Criada na década de 1950, Brasília, mais exatamente o Plano Piloto, foi ocupada por projeções – lotes isolados, com quatro fachadas absolutamente livres – distribuídas por superquadras que compõe o tecido urbano, estendendo-se a norte e a sul da cidade.

Considerada a forte influência do arquiteto francês Le Corbusier, Lúcio Costa, o mentor do plano urbanístico de Brasília, introduziu o conceito de habitação coletiva com o objetivo de garantir condições esteticamente produzidas e funcionalmente bem solucionadas, como forma de atender plenamente as necessidades da população.

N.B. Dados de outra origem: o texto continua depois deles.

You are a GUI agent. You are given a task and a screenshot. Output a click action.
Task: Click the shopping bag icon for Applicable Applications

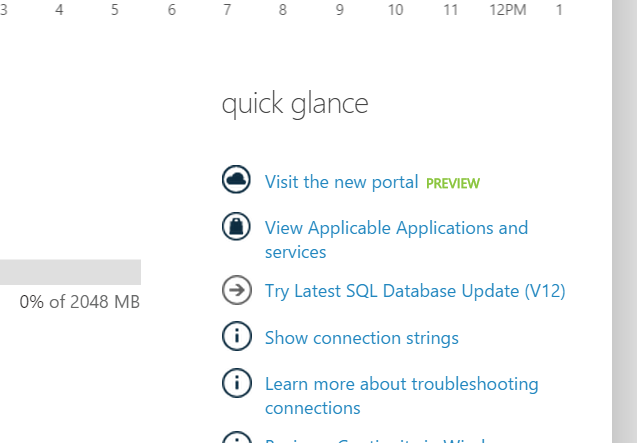click(x=236, y=227)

Na concepção original, estas edificações deveriam corresponder à coexistência de diferentes classes sociais e econômicas, em mesmo bloco residencial. Em cumprimento a este objetivo, os apartamentos não podiam ser vendidos. As moradias eram entregues a cada servidor público, civil ou militar, que pagava ao governo federal uma quantia designada por “taxa de ocupação”.

Em termos de princípio ideológico, a ideia parecia perfeita. Mas em pouco tempo começaram a surgir conflitos entre vizinhos imediatos, consideradas as diferentes formas de vida e de apreensão do espaço.

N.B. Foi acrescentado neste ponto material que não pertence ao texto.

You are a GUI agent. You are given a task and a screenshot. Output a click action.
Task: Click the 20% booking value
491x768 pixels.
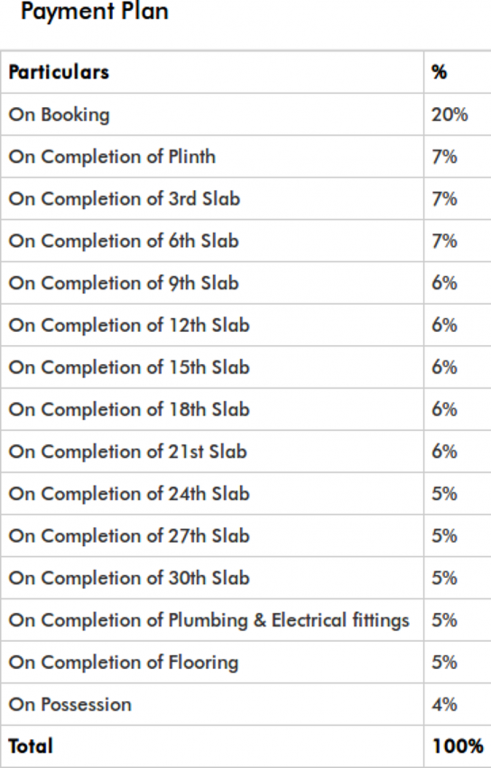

Simultaneamente, os ocupantes dos imóveis, habituados de longa data aos mecanismos do mercado, sentiram-se instáveis por morar em algo que não lhes pertencia. Ainda no final da década de 1960, poucos anos após a inauguração de Brasília, o governo federal iniciou o procedimento de venda dos imóveis a seus ocupantes.

A ideia inicial que definia o objetivo das habitações coletivas foi definitivamente abandonada. A partir desse momento, o sistema habitacional coletivo de Brasília ocupou o espaço comum próprio de qualquer outra cidade.

Na década de 1980, o Tombamento do Perímetro Urbano de Brasília, por suas excepcionais características e importância histórica, artística e cultural – fundamental iniciativa que manteve o organismo da cidade livre de alterações físicas – resultou em imensa valorização do solo urbano não apenas na área tombada, mas em todo o Distrito Federal.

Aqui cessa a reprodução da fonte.